Les tricolores ne marquent pas (les esprits)
Deux finalistes, cinq médailles, la performance des féminines françaises était globalement remarquable. Les garçons restaient bien en deça, malgré l’une des meilleures équipes possibles. Luka Mkheidze (-60kg), battait l’Équatorien Preciado, mais cédait ensuite aux pénalités devant un Mongol au nom impossible, Unubold Lkhagvajamts, 22 ans et 35e mondial. Walide Khyar se faisait pousser hors du tapis par le Kazakhstanais Kyrgyzbayev, lequel l’avait déjà battu en octobre en finale du Grand Chelem d’Abou Dhabi. Kilian Le Blouch en -66kg n’était pas suivi par les arbitres dans son travail de sape contre un autre Mongol, Baskhuu Yondonperenlei, 15e mondial. En -73kg Guillaume Chaine ne faisait pas mieux contre l’Ouzbek Khikmatillokh Turaev, 16e mondial, qui lui plaçait une grosse attaque en ashi-guruma en bout de manches. Enfin en -81kg, Alpha Oumar Djalo suivait le mouvement en se faisant éliminer aux pénalités par le Hongrois Attila Ungvari, 29e mondial.

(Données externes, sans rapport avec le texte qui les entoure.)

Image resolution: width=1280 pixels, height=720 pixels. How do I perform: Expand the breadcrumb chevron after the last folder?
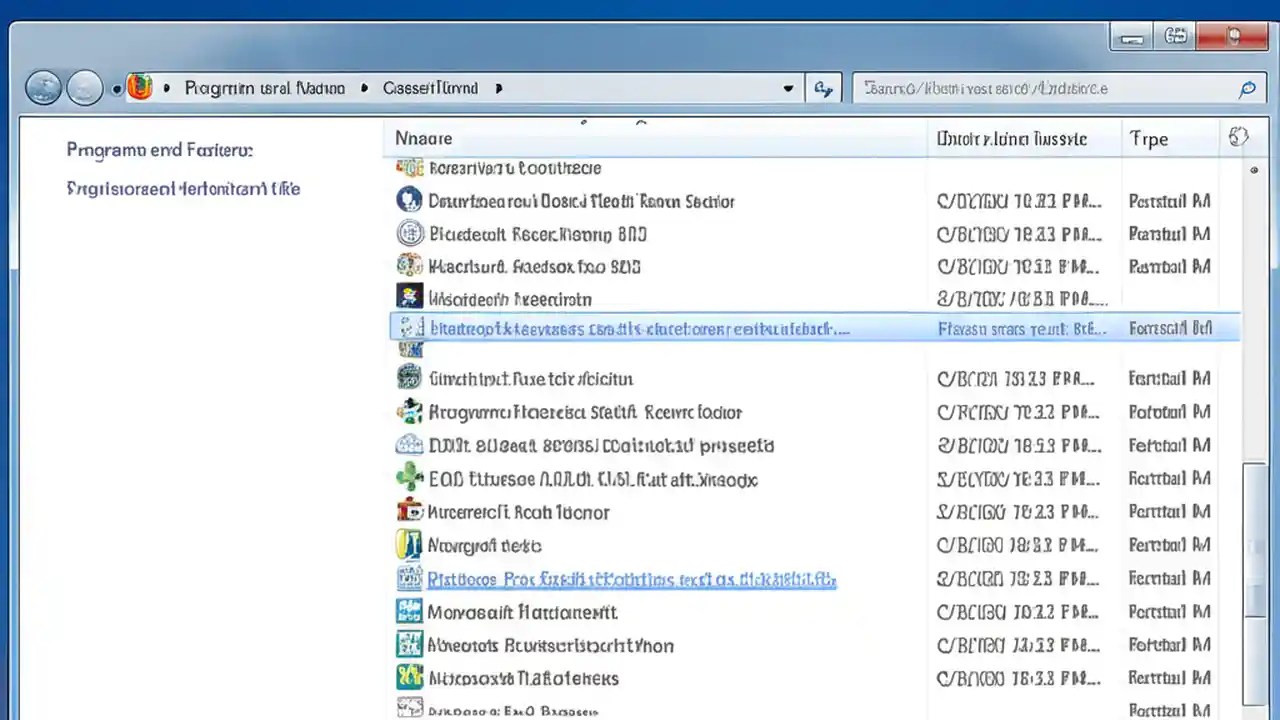pyautogui.click(x=498, y=88)
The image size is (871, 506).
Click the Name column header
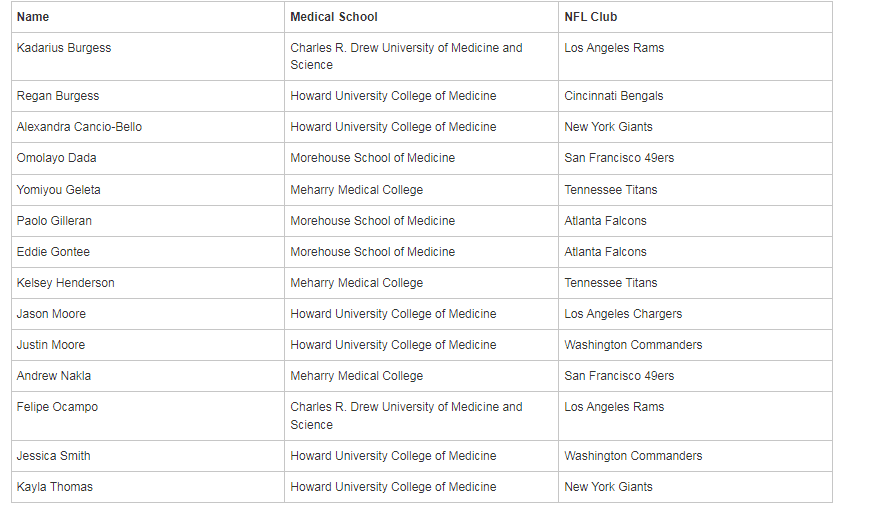click(x=33, y=17)
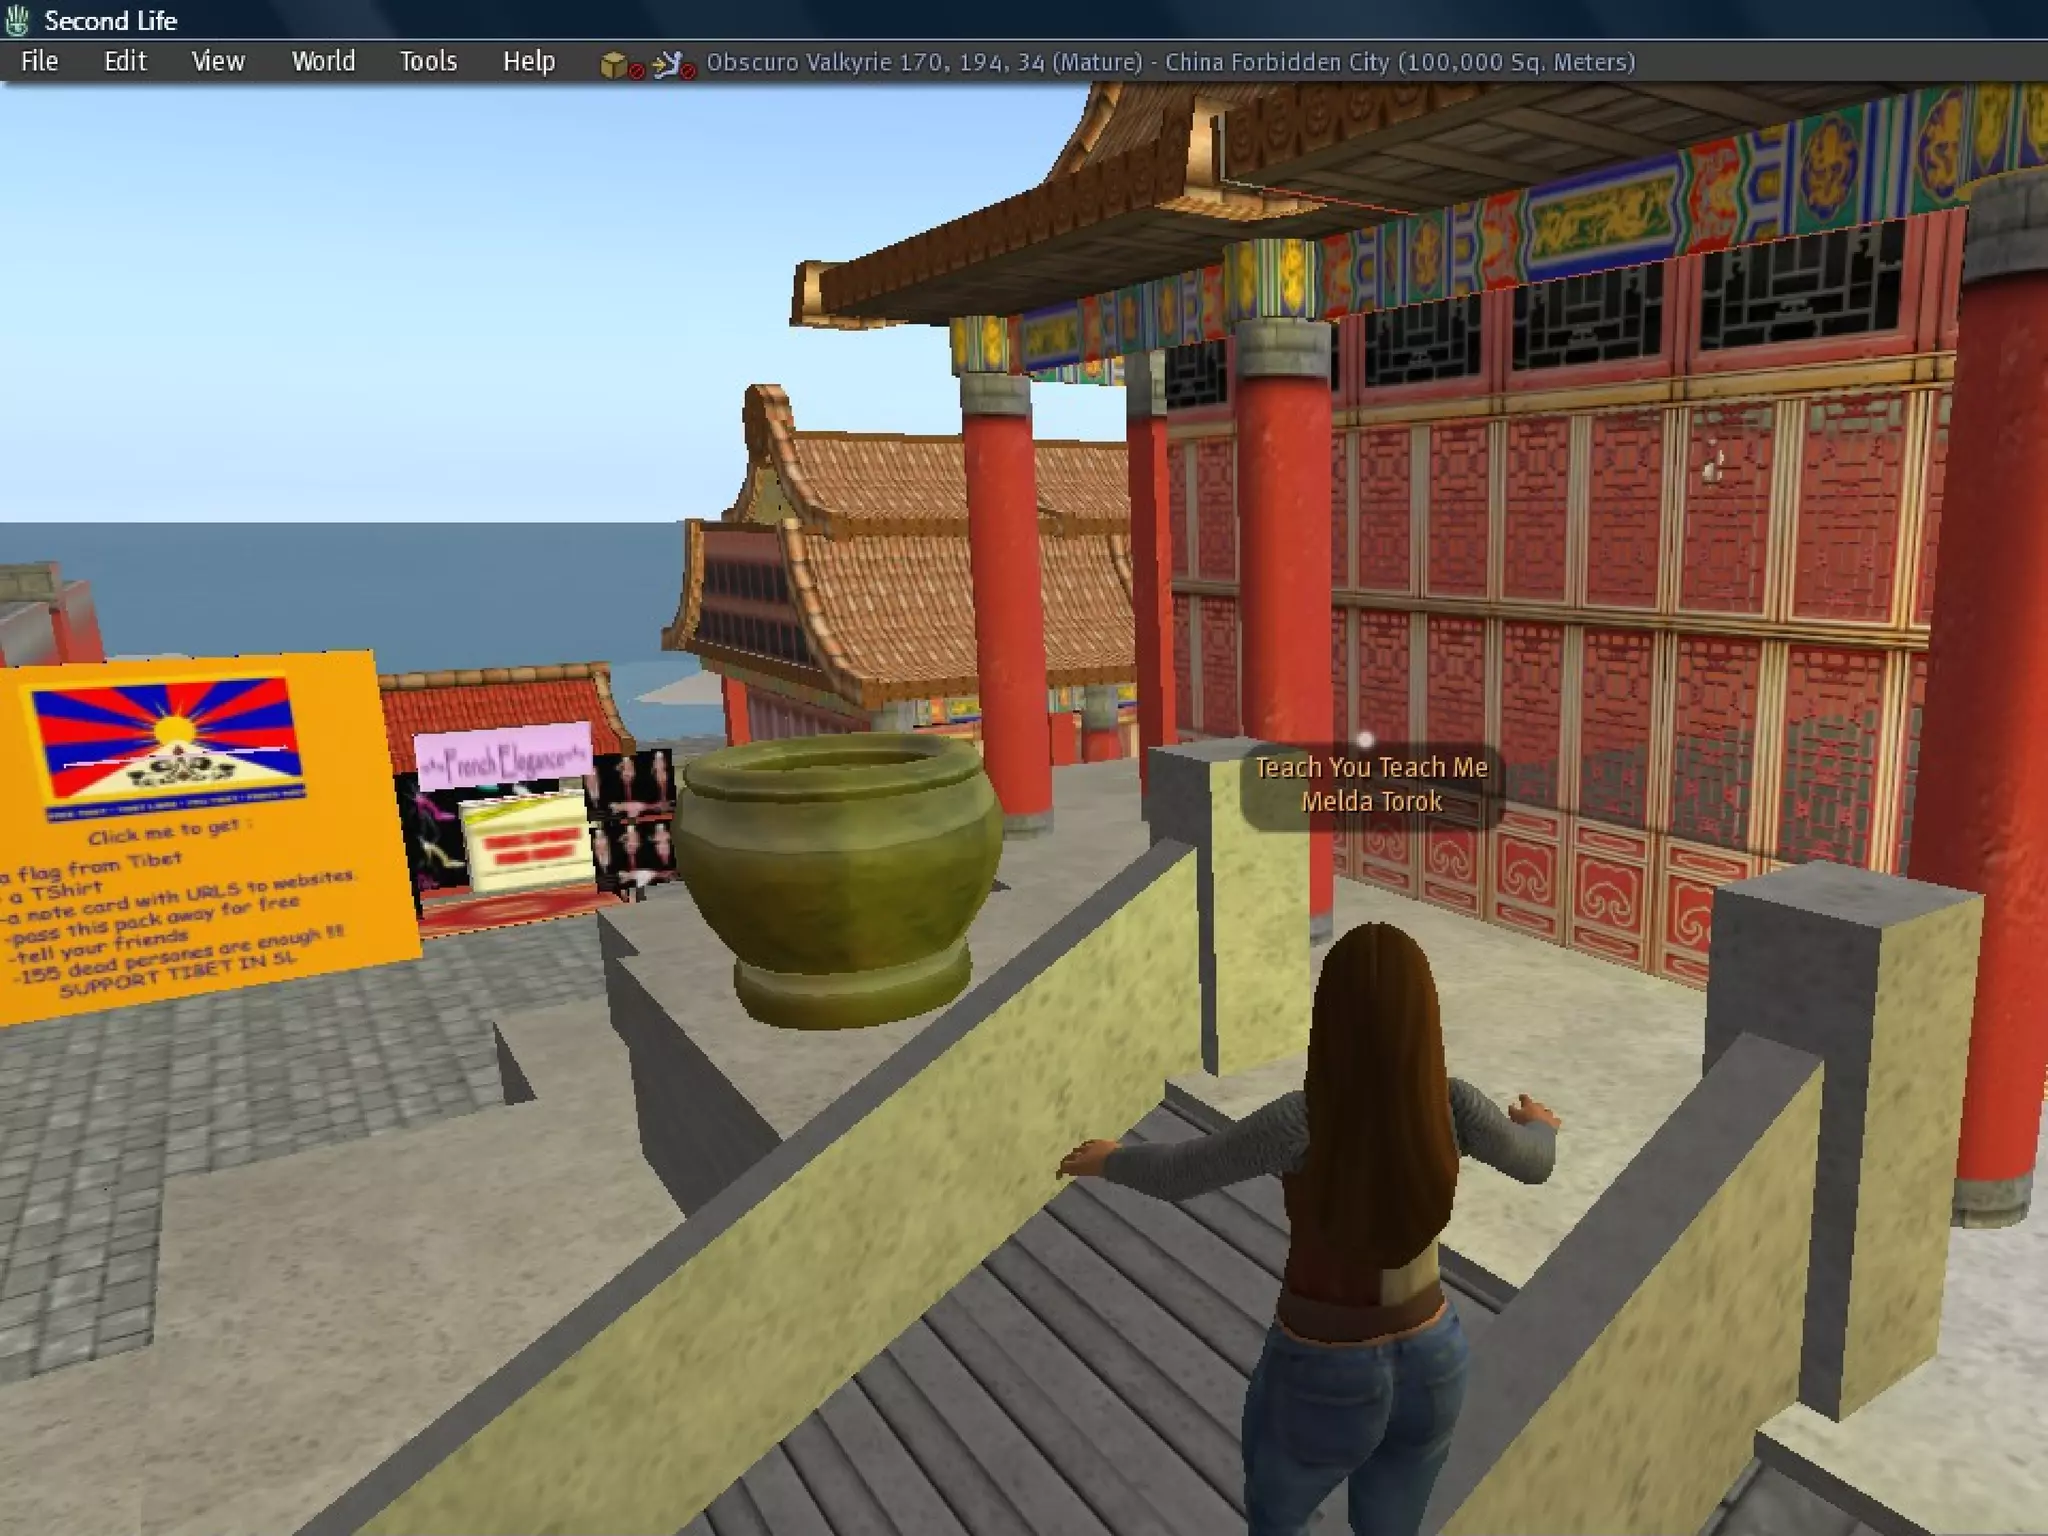
Task: Open the Tools menu
Action: pos(428,62)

On peut espérer que l’équipe sera plus consistante ce week-end.
Lombardo et Casse, premiers de la classe
Victoire finale intéressante de deux jeunes Européens pour lesquels le meilleur est encore à venir : l’Italien Manuel Lombardo, 21 ans, en -66kg, celui-là même qui se vit refuser une victoire plutôt claire contre le Japonais Abe en place de trois des championnats du monde, et en -81kg, le vice-champion du monde belge Matthias Casse, 22 ans, dans un remake de la finale du championnat du monde 2019 contre l’Israélien Sagi Muki, mais cette fois avec la victoire de son côté. À noter que l’ex-Iranien et néo-Mongol Saied Mollaei s’arrêtait dès le premier tour, vaincu par l’Italien Parlati. En -60kg et en -73kg, on retrouvait les prestigieux « n°2 » japonais, Ruyju Nagayama et Soichi Hashimoto.